Synthesis, Optimization and Characterization of Folate-Chitosan Polymer Conjugate for Possible Oral Delivery of Macromolecular Drugs

Abstract

Folate-chitosan (FA-CS) conjugate was assorted as a pharmaceutical approach to increase the cellular uptake of macromolecular drugs. It was synthesized by coupling the carboxylic group of the folic acid (FA) with the amino group of chitosan (CS) using carbodiimide. The designed conjugate was suggested to combine the mutual features of both FA and CS. Factors affecting the conjugation process was optimized using Box-Behnken design to maximize the amount of FA that could be coupled with CS. The influence of FA: CS ratio, reaction temperature and time on coupling ratio were studied.
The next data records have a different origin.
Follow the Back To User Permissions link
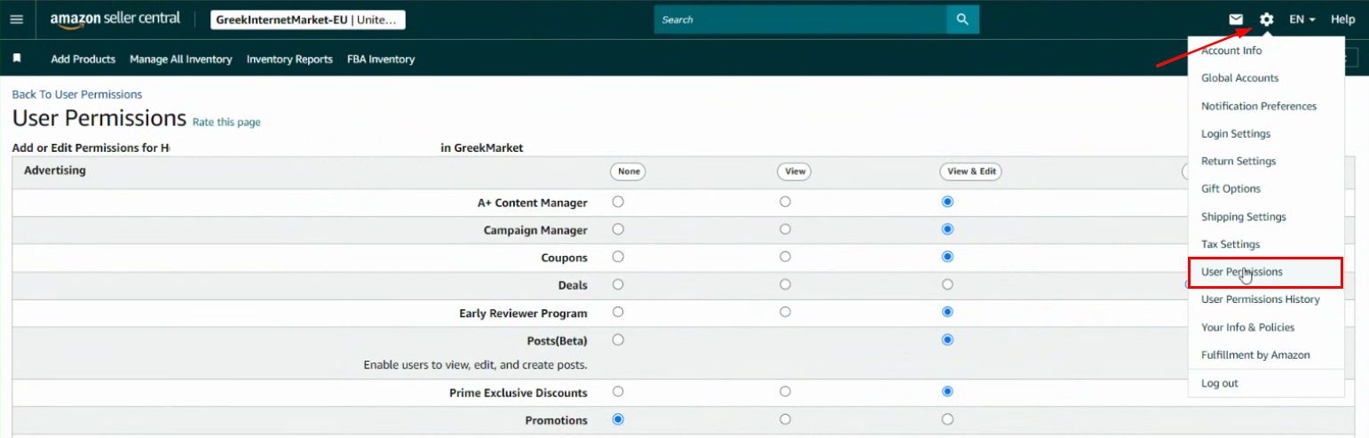The width and height of the screenshot is (1369, 438). point(77,94)
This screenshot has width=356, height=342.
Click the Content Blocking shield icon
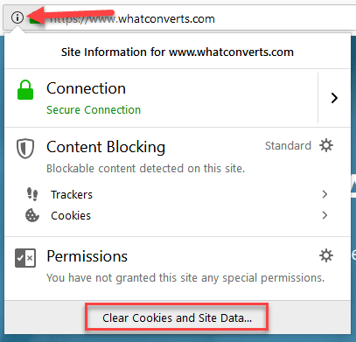[25, 149]
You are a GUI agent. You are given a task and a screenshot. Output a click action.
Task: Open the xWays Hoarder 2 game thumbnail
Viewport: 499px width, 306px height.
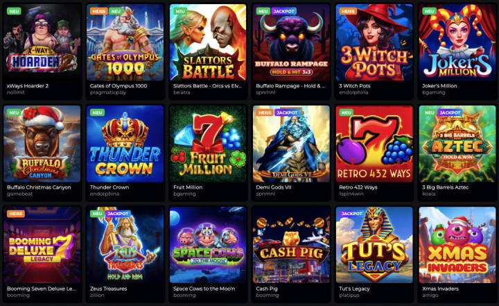pyautogui.click(x=42, y=42)
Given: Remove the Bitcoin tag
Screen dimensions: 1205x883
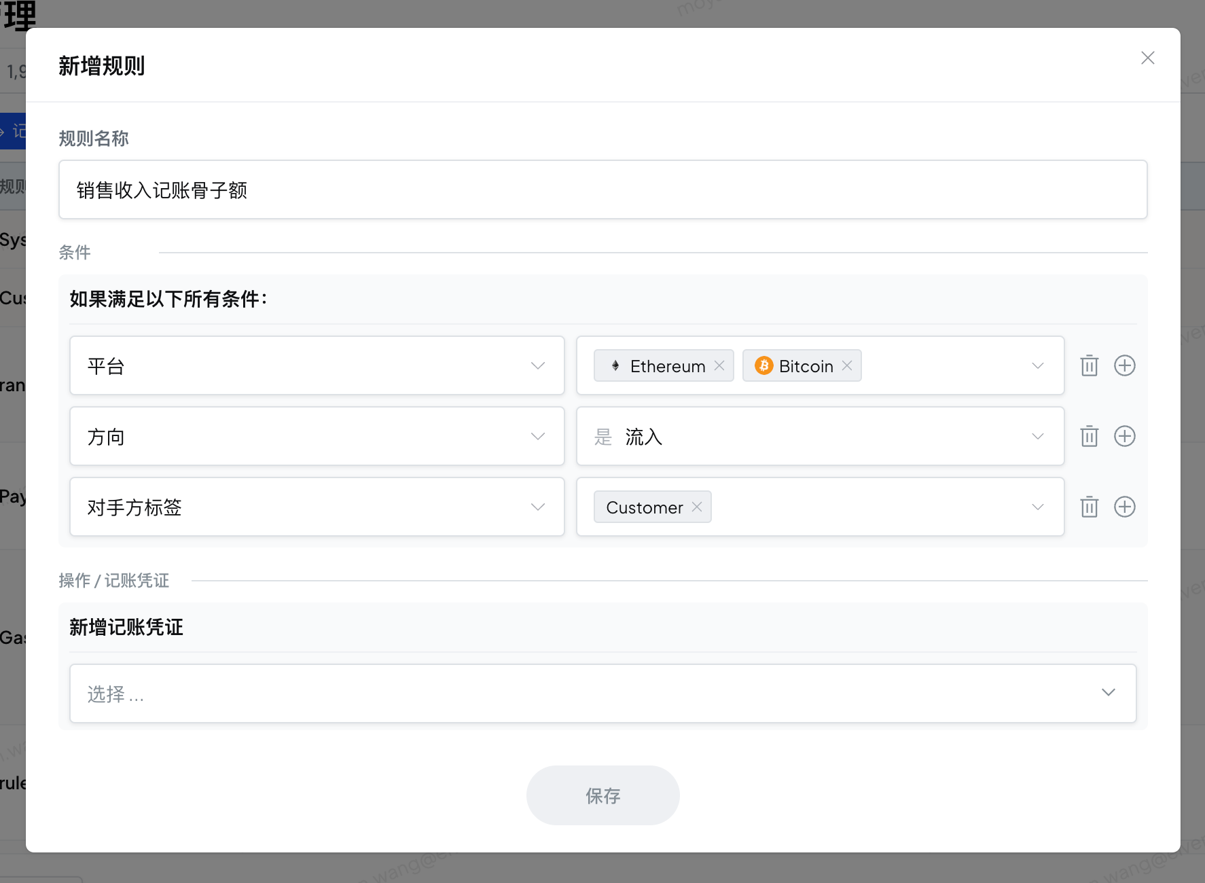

The prepared FA-CS conjugate was subjected to in-depth study including FT-IR, 1H NMR, mass spectroscopy, DSC, and XRD studies. The obtained conjugate was amorphous structure where the amount of conjugated folic acid was directly related to FA: CS ratio and the reaction time. On the contrary, increasing the reaction temperature negatively affect the coupling ratio of FA-CS polymer conjugate due to the possible thermal decomposition. The FA-CS conjugate is expected to enhance the intestinal uptake of macromolecular drugs and improve their oral bioavailability.